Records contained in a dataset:
= = = = = = =

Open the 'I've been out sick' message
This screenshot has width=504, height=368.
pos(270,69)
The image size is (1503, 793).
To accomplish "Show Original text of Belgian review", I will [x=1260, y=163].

= = = = = = =

# Your assignment
Each line from the one containing "The image size is (1503, 793)." through the last line of the entries is to be copied exactly, with no other lines added.

# Answer below
The image size is (1503, 793).
To accomplish "Show Original text of Belgian review", I will [x=1260, y=163].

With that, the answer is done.